* [REQUIRED WORK] Type out the records again, exactly as they are.

DATA FOR THE TASK Start Marker

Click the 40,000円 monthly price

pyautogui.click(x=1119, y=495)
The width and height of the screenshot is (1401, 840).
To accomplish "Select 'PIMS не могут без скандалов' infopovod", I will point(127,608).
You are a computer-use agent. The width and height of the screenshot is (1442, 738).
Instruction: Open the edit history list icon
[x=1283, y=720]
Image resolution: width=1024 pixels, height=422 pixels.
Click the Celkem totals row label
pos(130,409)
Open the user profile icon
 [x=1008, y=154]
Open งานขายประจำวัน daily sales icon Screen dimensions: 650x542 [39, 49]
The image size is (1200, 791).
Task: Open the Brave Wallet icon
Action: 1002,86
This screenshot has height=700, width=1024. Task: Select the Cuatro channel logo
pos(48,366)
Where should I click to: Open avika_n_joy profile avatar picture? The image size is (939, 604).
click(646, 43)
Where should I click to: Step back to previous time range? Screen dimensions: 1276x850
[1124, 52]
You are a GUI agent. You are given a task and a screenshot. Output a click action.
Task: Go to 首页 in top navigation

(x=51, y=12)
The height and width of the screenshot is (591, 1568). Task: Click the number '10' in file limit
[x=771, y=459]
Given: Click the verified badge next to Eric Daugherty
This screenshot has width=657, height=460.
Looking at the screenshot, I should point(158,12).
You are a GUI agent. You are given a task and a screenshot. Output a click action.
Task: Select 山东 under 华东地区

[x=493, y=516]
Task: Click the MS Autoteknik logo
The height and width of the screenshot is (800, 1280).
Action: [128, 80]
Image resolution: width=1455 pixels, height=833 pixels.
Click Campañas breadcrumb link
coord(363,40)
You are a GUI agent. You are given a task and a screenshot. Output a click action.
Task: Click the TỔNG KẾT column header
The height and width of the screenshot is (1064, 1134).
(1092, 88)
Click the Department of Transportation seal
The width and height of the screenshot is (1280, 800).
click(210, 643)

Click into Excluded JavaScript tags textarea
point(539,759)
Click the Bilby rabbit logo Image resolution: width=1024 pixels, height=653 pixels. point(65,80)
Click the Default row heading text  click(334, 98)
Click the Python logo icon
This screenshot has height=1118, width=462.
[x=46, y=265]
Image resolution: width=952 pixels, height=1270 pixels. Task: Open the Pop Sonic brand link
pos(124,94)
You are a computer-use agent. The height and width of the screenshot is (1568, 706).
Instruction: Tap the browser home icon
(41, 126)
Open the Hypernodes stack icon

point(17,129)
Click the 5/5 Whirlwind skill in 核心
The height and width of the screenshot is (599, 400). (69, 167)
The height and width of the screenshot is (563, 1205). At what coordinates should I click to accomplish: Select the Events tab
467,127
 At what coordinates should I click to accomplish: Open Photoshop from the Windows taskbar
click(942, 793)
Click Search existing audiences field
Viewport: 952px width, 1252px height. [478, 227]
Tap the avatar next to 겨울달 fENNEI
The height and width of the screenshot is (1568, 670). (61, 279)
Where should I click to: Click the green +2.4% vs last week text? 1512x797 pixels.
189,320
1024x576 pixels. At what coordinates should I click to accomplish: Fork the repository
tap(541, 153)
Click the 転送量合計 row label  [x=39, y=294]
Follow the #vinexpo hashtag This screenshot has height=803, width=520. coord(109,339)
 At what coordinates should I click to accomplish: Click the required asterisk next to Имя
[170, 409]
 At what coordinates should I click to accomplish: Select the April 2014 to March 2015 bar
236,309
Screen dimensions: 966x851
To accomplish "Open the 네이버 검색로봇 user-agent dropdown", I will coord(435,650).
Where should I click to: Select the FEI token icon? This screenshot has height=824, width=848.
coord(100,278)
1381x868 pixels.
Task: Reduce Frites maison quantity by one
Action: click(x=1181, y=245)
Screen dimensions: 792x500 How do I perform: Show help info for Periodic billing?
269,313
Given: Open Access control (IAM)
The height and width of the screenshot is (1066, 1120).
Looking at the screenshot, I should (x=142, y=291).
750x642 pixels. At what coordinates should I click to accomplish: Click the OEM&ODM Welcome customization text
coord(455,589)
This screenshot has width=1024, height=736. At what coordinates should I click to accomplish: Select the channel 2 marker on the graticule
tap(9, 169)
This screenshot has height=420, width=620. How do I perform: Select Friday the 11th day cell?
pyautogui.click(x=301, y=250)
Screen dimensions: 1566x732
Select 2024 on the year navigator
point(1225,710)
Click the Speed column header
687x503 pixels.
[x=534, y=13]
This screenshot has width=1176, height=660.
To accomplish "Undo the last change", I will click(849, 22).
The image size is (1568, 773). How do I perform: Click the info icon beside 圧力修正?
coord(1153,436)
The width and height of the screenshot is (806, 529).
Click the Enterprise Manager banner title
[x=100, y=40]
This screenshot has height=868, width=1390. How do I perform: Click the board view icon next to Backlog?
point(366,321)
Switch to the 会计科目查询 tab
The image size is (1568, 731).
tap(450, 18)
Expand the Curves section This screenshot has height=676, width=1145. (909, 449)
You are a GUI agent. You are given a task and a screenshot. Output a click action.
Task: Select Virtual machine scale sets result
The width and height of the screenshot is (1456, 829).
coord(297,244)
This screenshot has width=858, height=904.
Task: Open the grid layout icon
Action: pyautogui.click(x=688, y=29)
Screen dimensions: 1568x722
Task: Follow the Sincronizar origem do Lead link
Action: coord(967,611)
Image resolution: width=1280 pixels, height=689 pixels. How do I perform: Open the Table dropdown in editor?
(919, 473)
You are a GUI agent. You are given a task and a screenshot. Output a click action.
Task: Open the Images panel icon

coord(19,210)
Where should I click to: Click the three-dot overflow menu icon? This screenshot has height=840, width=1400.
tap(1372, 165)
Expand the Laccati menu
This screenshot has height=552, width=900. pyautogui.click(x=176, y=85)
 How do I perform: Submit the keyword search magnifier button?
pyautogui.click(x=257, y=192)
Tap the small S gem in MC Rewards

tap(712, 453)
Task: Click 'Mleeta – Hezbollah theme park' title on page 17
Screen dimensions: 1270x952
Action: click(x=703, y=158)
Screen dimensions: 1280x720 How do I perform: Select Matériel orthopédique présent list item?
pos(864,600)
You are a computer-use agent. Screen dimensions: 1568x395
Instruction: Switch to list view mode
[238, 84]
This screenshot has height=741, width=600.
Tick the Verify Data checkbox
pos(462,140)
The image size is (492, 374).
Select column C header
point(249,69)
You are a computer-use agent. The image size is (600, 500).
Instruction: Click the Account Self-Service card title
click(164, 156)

DATA FOR THE TASK End Marker

* [EXERCISE SOLUTION]
Click the 40,000円 monthly price

pyautogui.click(x=1119, y=495)
The width and height of the screenshot is (1401, 840).
To accomplish "Select 'PIMS не могут без скандалов' infopovod", I will point(127,608).
You are a computer-use agent. The width and height of the screenshot is (1442, 738).
Instruction: Open the edit history list icon
[x=1283, y=720]
Image resolution: width=1024 pixels, height=422 pixels.
Click the Celkem totals row label
pos(130,409)
Open the user profile icon
 [x=1008, y=154]
Open งานขายประจำวัน daily sales icon Screen dimensions: 650x542 [39, 49]
The image size is (1200, 791).
Task: Open the Brave Wallet icon
Action: 1002,86
This screenshot has height=700, width=1024. Task: Select the Cuatro channel logo
pos(48,366)
Where should I click to: Open avika_n_joy profile avatar picture? The image size is (939, 604).
click(646, 43)
Where should I click to: Step back to previous time range? Screen dimensions: 1276x850
[1124, 52]
You are a GUI agent. You are given a task and a screenshot. Output a click action.
Task: Go to 首页 in top navigation

(x=51, y=12)
The height and width of the screenshot is (591, 1568). Task: Click the number '10' in file limit
[x=771, y=459]
Given: Click the verified badge next to Eric Daugherty
This screenshot has width=657, height=460.
Looking at the screenshot, I should point(158,12).
You are a GUI agent. You are given a task and a screenshot. Output a click action.
Task: Select 山东 under 华东地区

[x=493, y=516]
Task: Click the MS Autoteknik logo
The height and width of the screenshot is (800, 1280).
Action: [128, 80]
Image resolution: width=1455 pixels, height=833 pixels.
Click Campañas breadcrumb link
coord(363,40)
You are a GUI agent. You are given a task and a screenshot. Output a click action.
Task: Click the TỔNG KẾT column header
The height and width of the screenshot is (1064, 1134).
(1092, 88)
Click the Department of Transportation seal
The width and height of the screenshot is (1280, 800).
click(210, 643)

Click into Excluded JavaScript tags textarea
point(539,759)
Click the Bilby rabbit logo Image resolution: width=1024 pixels, height=653 pixels. point(65,80)
Click the Default row heading text  click(334, 98)
Click the Python logo icon
This screenshot has height=1118, width=462.
[x=46, y=265]
Image resolution: width=952 pixels, height=1270 pixels. Task: Open the Pop Sonic brand link
pos(124,94)
You are a computer-use agent. The height and width of the screenshot is (1568, 706).
Instruction: Tap the browser home icon
(41, 126)
Open the Hypernodes stack icon

point(17,129)
Click the 5/5 Whirlwind skill in 核心
The height and width of the screenshot is (599, 400). (69, 167)
The height and width of the screenshot is (563, 1205). At what coordinates should I click to accomplish: Select the Events tab
467,127
 At what coordinates should I click to accomplish: Open Photoshop from the Windows taskbar
click(942, 793)
Click Search existing audiences field
Viewport: 952px width, 1252px height. [478, 227]
Tap the avatar next to 겨울달 fENNEI
The height and width of the screenshot is (1568, 670). (61, 279)
Where should I click to: Click the green +2.4% vs last week text? 1512x797 pixels.
189,320
1024x576 pixels. At what coordinates should I click to accomplish: Fork the repository
tap(541, 153)
Click the 転送量合計 row label  [x=39, y=294]
Follow the #vinexpo hashtag This screenshot has height=803, width=520. coord(109,339)
 At what coordinates should I click to accomplish: Click the required asterisk next to Имя
[170, 409]
 At what coordinates should I click to accomplish: Select the April 2014 to March 2015 bar
236,309
Screen dimensions: 966x851
To accomplish "Open the 네이버 검색로봇 user-agent dropdown", I will coord(435,650).
Where should I click to: Select the FEI token icon? This screenshot has height=824, width=848.
coord(100,278)
1381x868 pixels.
Task: Reduce Frites maison quantity by one
Action: click(x=1181, y=245)
Screen dimensions: 792x500 How do I perform: Show help info for Periodic billing?
269,313
Given: Open Access control (IAM)
The height and width of the screenshot is (1066, 1120).
Looking at the screenshot, I should (x=142, y=291).
750x642 pixels. At what coordinates should I click to accomplish: Click the OEM&ODM Welcome customization text
coord(455,589)
This screenshot has width=1024, height=736. At what coordinates should I click to accomplish: Select the channel 2 marker on the graticule
tap(9, 169)
This screenshot has height=420, width=620. How do I perform: Select Friday the 11th day cell?
pyautogui.click(x=301, y=250)
Screen dimensions: 1566x732
Select 2024 on the year navigator
point(1225,710)
Click the Speed column header
687x503 pixels.
[x=534, y=13]
This screenshot has width=1176, height=660.
To accomplish "Undo the last change", I will click(849, 22).
The image size is (1568, 773). How do I perform: Click the info icon beside 圧力修正?
coord(1153,436)
The width and height of the screenshot is (806, 529).
Click the Enterprise Manager banner title
[x=100, y=40]
This screenshot has height=868, width=1390. How do I perform: Click the board view icon next to Backlog?
point(366,321)
Switch to the 会计科目查询 tab
The image size is (1568, 731).
tap(450, 18)
Expand the Curves section This screenshot has height=676, width=1145. (909, 449)
You are a GUI agent. You are given a task and a screenshot. Output a click action.
Task: Select Virtual machine scale sets result
The width and height of the screenshot is (1456, 829).
coord(297,244)
This screenshot has width=858, height=904.
Task: Open the grid layout icon
Action: pyautogui.click(x=688, y=29)
Screen dimensions: 1568x722
Task: Follow the Sincronizar origem do Lead link
Action: coord(967,611)
Image resolution: width=1280 pixels, height=689 pixels. How do I perform: Open the Table dropdown in editor?
(919, 473)
You are a GUI agent. You are given a task and a screenshot. Output a click action.
Task: Open the Images panel icon

coord(19,210)
Where should I click to: Click the three-dot overflow menu icon? This screenshot has height=840, width=1400.
tap(1372, 165)
Expand the Laccati menu
This screenshot has height=552, width=900. pyautogui.click(x=176, y=85)
 How do I perform: Submit the keyword search magnifier button?
pyautogui.click(x=257, y=192)
Tap the small S gem in MC Rewards

tap(712, 453)
Task: Click 'Mleeta – Hezbollah theme park' title on page 17
Screen dimensions: 1270x952
Action: click(x=703, y=158)
Screen dimensions: 1280x720 How do I perform: Select Matériel orthopédique présent list item?
pos(864,600)
You are a computer-use agent. Screen dimensions: 1568x395
Instruction: Switch to list view mode
[238, 84]
This screenshot has height=741, width=600.
Tick the Verify Data checkbox
pos(462,140)
The image size is (492, 374).
Select column C header
point(249,69)
You are a computer-use agent. The image size is (600, 500).
Instruction: Click the Account Self-Service card title
click(164, 156)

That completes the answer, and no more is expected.